Quality assessment and risk of bias
The methodological quality of each included study was independently evaluated using the Cochrane Risk of Bias Tool. Each study was assessed across the following domains: 1. Random Sequence Generation: Adequacy of the randomization process (e.g., use of computer-generated random numbers, sealed envelope randomization). 2. Allocation Concealment: Methods used to conceal group allocation from both participants and investigators. 3. Blinding: Blinding of participants, personnel, and outcome assessors, particularly regarding subjective outcome measures such as the Global Rating Scale. 4. Incomplete Outcome Data: Assessment of the extent and handling of missing data or dropouts. 5. Selective Reporting: Comparison of reported outcomes with those pre-specified in the study protocol. 6. Other Sources of Bias: Consideration of additional biases (e.g., performance bias, detection bias) that might influence the results.
Each domain was rated as “low risk,” “high risk,” or “unclear risk” of bias.

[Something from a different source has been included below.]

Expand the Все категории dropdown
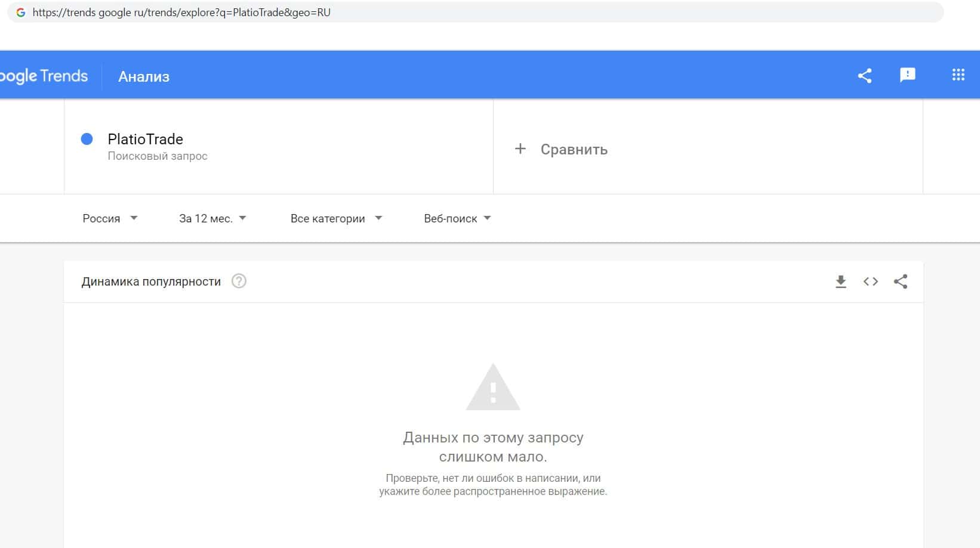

Studies with significant methodological limitations were subject to sensitivity analysis to evaluate their impact on the overall results.
The primary outcome of interest was the degree of skill acquisition, measured by the difference between pre-training and post-training performance scores. Specific metrics included improvements on the Global Rating Scale and arthroscopic checklists. For each outcome, effect sizes were calculated as standardized mean differences (SMD) with 95% confidence intervals (CI). These effect sizes allow for the comparison of outcomes measured on different scales across studies. Statistical analyses were conducted using comprehensive meta-analysis software (e.g., RevMan or STATA). The primary statistical model employed was a random-effects model, chosen to account for between-study heterogeneity. The degree of heterogeneity was quantified using the I2 statistic, with I2 values greater than 50% indicating moderate to high heterogeneity among studies. Sensitivity analyses were performed by systematically excluding studies with a high risk of bias or those that used markedly different training protocols. This analysis assessed the robustness of the overall findings and determined whether any single study unduly influenced the results. Publication bias was evaluated using funnel plot asymmetry. Egger’s regression test was applied to quantitatively assess the likelihood of bias. A p-value of less than .05 was considered indicative of potential publication bias. All extracted data were managed in Microsoft Excel and subsequently imported into statistical software for meta-analysis. Data integrity was ensured through double data entry and cross-verification by multiple reviewers.
Ethical considerations
Characteristics of included studies.
Quality assessment.
Results
In this meta-analysis, we systematically reviewed randomized controlled trials (RCTs) comparing virtual reality (VR) and bench-top simulation training for arthroscopic skill acquisition. Our comprehensive search across databases such as PubMed, Embase, Scopus, and the Cochrane Central Register of Controlled Trials identified 10 relevant studies.12–21 These studies encompassed a total of 358 participants, predominantly surgical novices, including medical students and residents with limited prior arthroscopic experience. The studies focused on various orthopedic procedures. This meta-analysis evaluated the comparative effectiveness of virtual reality (VR) and bench-top simulation training in arthroscopic skill acquisition among medical trainees. The analysis incorporated data from multiple randomized controlled trials (RCTs), focusing on objective performance metrics such as Global Rating Scale (GRS) scores, procedure time, and specific technical parameters including camera and probe distances and roughness. The findings are detailed below Figure 1. Illustration of publication inclusion pathway.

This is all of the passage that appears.